» Task
After finding the line with "Task: Switch to the Access Control tab" in the entries below, copy that line and each one after it exactly, through the last line, and omit pictures.

Start of Data for this exercise

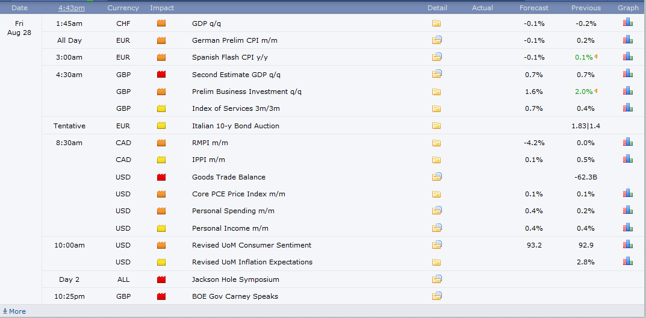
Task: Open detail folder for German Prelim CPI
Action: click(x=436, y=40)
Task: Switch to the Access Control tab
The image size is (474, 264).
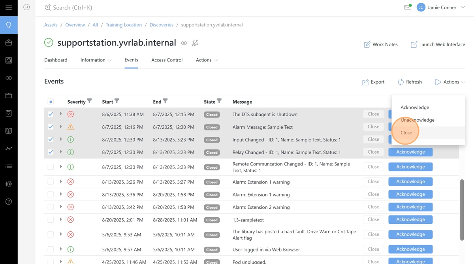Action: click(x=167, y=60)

End of Data for this exercise

» Response area
Task: Switch to the Access Control tab
The image size is (474, 264).
Action: click(x=167, y=60)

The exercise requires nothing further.